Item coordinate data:
Begin

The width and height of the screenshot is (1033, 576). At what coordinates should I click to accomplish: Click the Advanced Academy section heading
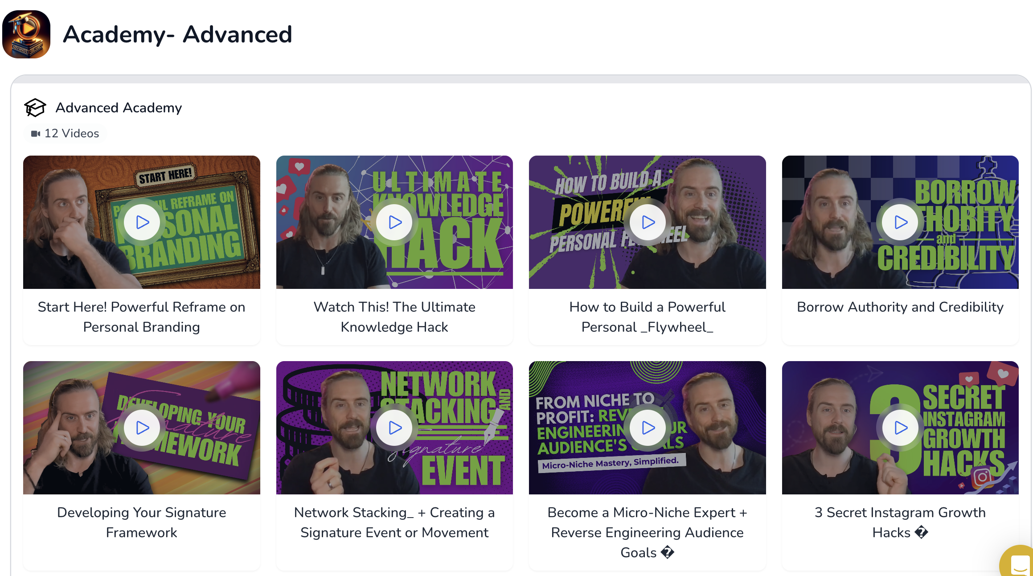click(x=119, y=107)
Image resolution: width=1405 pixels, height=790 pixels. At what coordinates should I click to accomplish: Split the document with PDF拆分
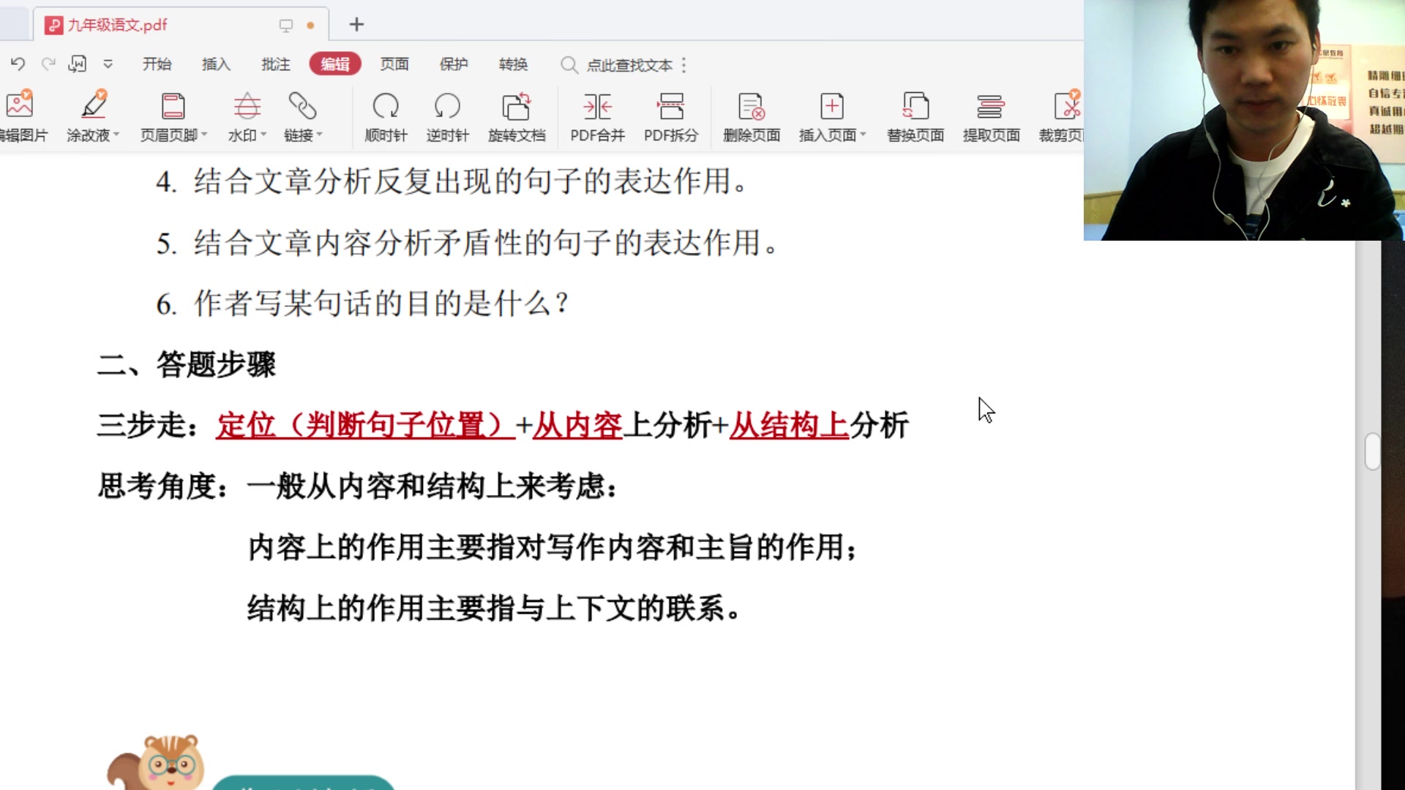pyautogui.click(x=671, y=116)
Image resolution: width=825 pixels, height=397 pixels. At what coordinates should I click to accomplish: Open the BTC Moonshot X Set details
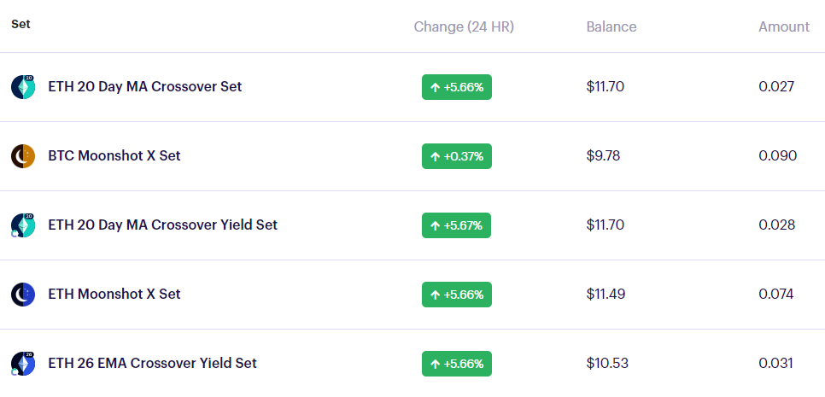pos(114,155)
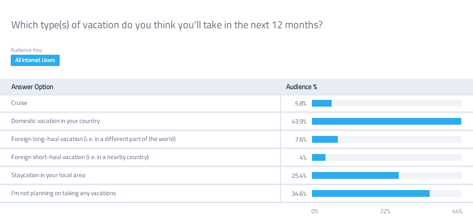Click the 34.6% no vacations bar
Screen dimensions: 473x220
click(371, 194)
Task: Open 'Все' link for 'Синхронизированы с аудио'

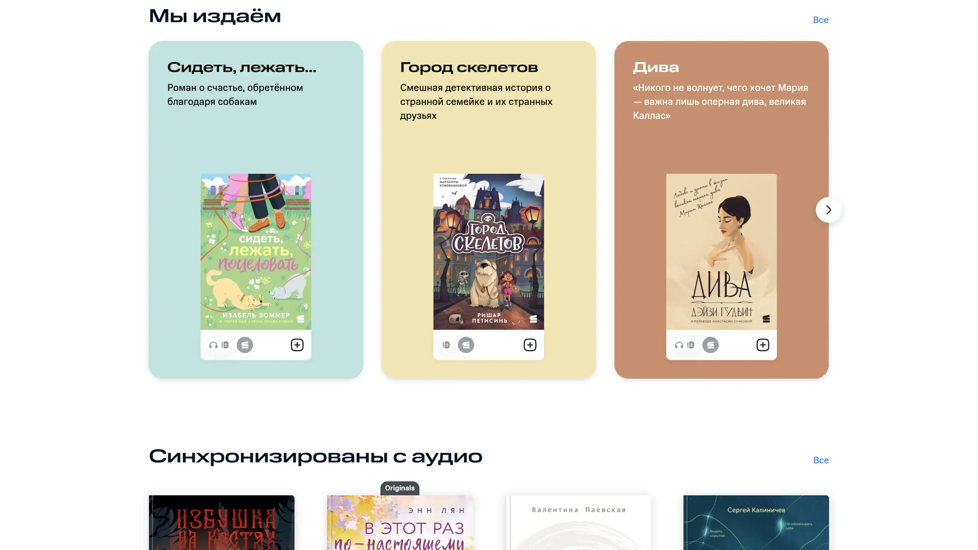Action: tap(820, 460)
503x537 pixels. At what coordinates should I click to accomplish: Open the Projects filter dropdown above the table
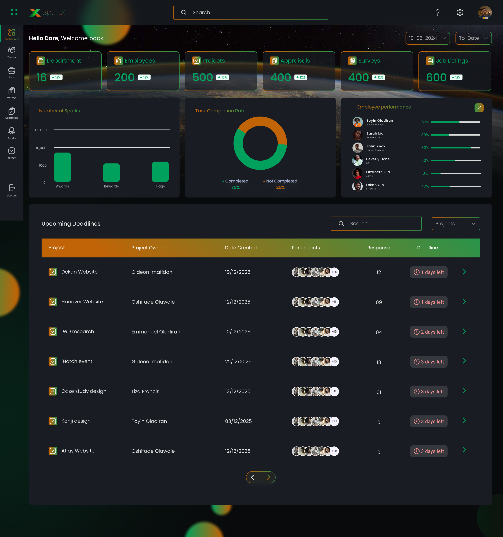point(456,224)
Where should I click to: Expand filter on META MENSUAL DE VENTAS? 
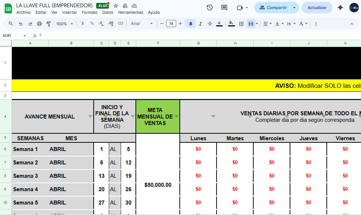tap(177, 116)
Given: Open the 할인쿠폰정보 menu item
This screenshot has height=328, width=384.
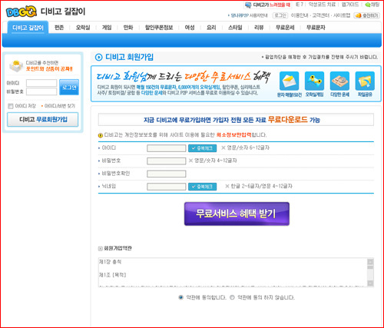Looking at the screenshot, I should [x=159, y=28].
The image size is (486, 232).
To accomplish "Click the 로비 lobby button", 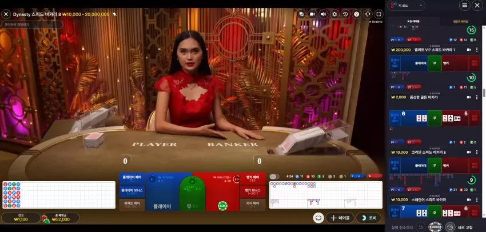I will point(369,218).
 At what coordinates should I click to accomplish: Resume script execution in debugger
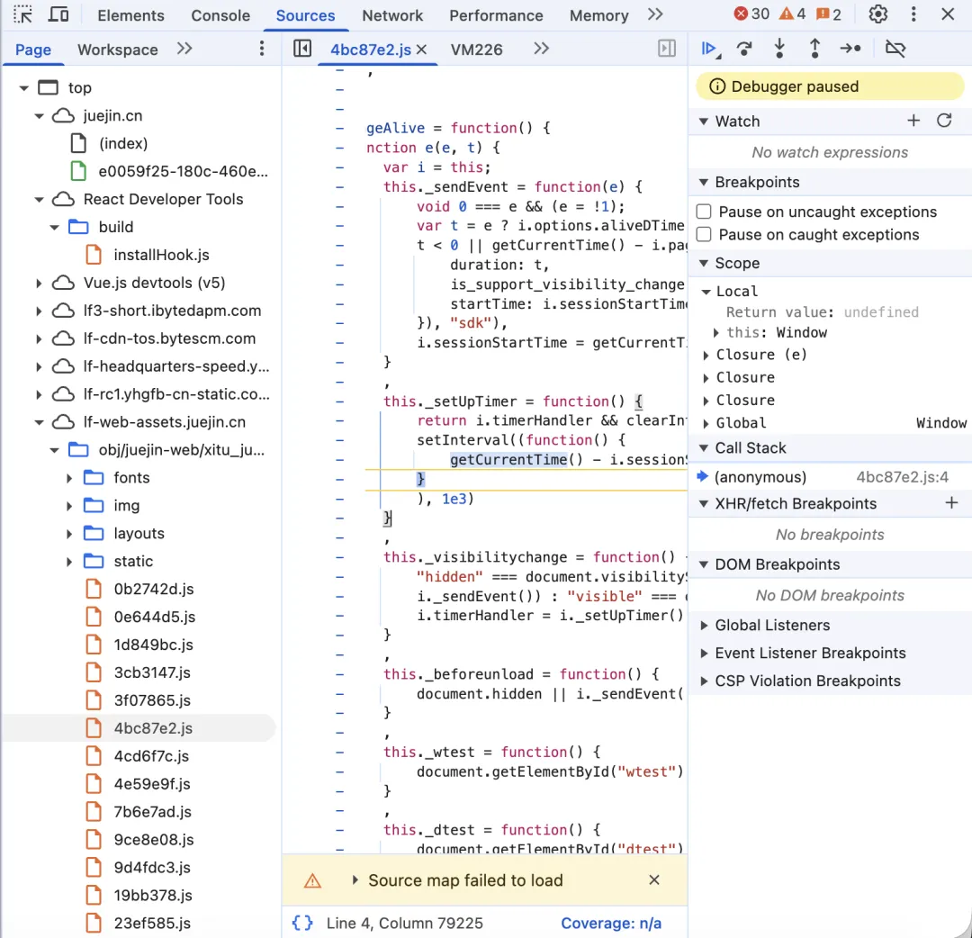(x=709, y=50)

End
Begin

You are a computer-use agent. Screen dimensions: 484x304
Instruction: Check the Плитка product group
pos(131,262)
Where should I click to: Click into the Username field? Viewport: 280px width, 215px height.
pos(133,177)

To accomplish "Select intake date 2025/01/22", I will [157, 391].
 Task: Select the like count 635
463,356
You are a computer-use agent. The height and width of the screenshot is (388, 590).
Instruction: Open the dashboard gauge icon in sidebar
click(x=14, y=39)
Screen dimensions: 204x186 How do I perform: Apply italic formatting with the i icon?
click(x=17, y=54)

End

Update the part of the items that opens with the line containing "The width and" and closes with the line containing "pyautogui.click(x=671, y=116)" by replacing "coordinates" with "position" and leaving all else as is. Write out that part again without the pictures.

The width and height of the screenshot is (1033, 576). At what position should I click to accomplish: Click the Advanced Academy section heading
click(x=119, y=107)
Image resolution: width=1405 pixels, height=790 pixels. At what position should I click to accomplish: Split the document with PDF拆分
pyautogui.click(x=671, y=116)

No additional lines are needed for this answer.